Dentro del arco, las mujeres parecen formar un grupo cohesionado, ofreciendo una imagen de protección y consuelo. Los niños presentes exhiben diversas expresiones: algunos observan con curiosidad, otros se aferran a sus madres, mientras que uno parece dormitar plácidamente. La luz que inunda el interior del arco crea un contraste notable con la penumbra exterior, sugiriendo un espacio seguro y acogedor en contraposición al mundo exterior.
La arquitectura que sirve de telón de fondo es imponente, con su arco robusto y sus muros lisos. Esta estructura no solo delimita la escena, sino que también contribuye a crear una atmósfera de solemnidad y trascendencia. La disposición de los elementos sugiere una jerarquía: el arco actúa como un portal simbólico, separando lo terrenal de lo divino o, quizás, lo ordinario de lo extraordinario.

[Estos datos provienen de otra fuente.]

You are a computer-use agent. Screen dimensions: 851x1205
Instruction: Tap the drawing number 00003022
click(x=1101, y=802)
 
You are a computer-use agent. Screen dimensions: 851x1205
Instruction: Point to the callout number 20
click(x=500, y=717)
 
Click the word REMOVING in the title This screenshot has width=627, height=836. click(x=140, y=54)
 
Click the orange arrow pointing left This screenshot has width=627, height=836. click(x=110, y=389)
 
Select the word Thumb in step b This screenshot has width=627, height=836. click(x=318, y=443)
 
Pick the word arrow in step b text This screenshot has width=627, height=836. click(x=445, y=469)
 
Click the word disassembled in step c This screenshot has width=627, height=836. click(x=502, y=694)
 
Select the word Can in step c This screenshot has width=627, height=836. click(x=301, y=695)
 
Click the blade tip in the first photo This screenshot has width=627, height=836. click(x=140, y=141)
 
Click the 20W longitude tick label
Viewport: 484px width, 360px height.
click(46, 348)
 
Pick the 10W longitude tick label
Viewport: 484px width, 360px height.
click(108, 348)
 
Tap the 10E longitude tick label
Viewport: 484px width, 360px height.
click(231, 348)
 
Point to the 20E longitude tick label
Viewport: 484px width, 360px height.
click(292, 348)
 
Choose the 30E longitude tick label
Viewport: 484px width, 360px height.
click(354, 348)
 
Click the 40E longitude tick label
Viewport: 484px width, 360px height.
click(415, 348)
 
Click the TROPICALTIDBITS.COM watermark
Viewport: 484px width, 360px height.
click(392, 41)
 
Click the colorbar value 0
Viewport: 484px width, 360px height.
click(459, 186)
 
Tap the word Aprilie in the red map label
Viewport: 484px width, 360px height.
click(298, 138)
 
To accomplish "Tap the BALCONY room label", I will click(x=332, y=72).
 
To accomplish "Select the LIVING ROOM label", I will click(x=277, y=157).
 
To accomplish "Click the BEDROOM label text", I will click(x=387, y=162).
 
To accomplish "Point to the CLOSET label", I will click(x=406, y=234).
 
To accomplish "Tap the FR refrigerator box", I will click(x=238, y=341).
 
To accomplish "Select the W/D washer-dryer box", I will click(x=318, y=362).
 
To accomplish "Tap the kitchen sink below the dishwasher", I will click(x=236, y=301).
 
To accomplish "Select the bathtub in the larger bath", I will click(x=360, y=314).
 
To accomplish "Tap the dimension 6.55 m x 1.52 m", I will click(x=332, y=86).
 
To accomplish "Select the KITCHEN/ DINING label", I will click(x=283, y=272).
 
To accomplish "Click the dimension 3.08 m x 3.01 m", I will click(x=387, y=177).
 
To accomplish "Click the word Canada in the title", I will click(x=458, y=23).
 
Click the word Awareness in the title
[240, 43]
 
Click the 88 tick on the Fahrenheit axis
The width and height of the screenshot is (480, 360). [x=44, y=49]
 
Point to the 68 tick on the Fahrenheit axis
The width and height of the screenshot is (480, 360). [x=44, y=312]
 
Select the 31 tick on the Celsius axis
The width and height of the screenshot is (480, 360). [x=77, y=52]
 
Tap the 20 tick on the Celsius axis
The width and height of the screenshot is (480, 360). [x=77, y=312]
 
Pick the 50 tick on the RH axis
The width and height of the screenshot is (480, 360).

Subtextualmente, la obra parece explorar temas relacionados con la maternidad, la protección infantil y la búsqueda de refugio. La presencia de los niños, especialmente su vulnerabilidad física y emocional, es un elemento central que evoca sentimientos de compasión y empatía. El gesto de bienvenida de la mujer en el arco puede interpretarse como una representación de la esperanza o la promesa de salvación. La composición general transmite una sensación de fragilidad humana frente a fuerzas superiores, al tiempo que celebra la fortaleza del vínculo materno y la importancia de la comunidad. La paleta de colores, dominada por tonos cálidos y terrosos, refuerza esta atmósfera de intimidad y recogimiento.